Problem requirements »
How many lines of the material below contain the string "Where"? Reply with the number alone.

Material to process »
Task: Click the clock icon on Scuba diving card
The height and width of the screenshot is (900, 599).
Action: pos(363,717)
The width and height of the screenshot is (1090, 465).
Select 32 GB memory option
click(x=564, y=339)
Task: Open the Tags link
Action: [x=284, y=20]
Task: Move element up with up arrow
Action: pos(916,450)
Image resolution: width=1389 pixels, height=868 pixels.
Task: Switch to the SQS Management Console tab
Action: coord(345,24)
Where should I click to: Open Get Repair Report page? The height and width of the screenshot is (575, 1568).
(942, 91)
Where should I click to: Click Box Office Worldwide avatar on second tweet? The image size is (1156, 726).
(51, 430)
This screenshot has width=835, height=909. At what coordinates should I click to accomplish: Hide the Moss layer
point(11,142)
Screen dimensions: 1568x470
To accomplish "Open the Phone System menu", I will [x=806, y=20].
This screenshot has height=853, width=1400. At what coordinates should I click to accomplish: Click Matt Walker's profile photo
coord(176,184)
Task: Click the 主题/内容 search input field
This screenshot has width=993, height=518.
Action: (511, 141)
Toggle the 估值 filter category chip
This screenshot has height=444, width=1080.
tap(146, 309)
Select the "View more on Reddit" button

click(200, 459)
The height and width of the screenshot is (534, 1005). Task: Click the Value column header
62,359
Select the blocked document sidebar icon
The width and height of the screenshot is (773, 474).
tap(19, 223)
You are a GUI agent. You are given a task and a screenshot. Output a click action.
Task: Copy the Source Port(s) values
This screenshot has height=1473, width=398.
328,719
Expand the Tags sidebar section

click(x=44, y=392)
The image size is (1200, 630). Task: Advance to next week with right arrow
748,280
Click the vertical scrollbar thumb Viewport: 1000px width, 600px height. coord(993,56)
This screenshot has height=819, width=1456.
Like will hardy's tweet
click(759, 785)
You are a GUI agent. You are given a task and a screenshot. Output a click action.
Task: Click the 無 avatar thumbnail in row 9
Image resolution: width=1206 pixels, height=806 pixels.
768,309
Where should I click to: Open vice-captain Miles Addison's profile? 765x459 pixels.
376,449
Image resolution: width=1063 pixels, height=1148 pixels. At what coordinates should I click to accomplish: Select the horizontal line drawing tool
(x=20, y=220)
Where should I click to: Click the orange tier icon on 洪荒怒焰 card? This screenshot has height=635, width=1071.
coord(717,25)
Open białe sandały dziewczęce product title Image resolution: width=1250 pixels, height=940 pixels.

The output »
4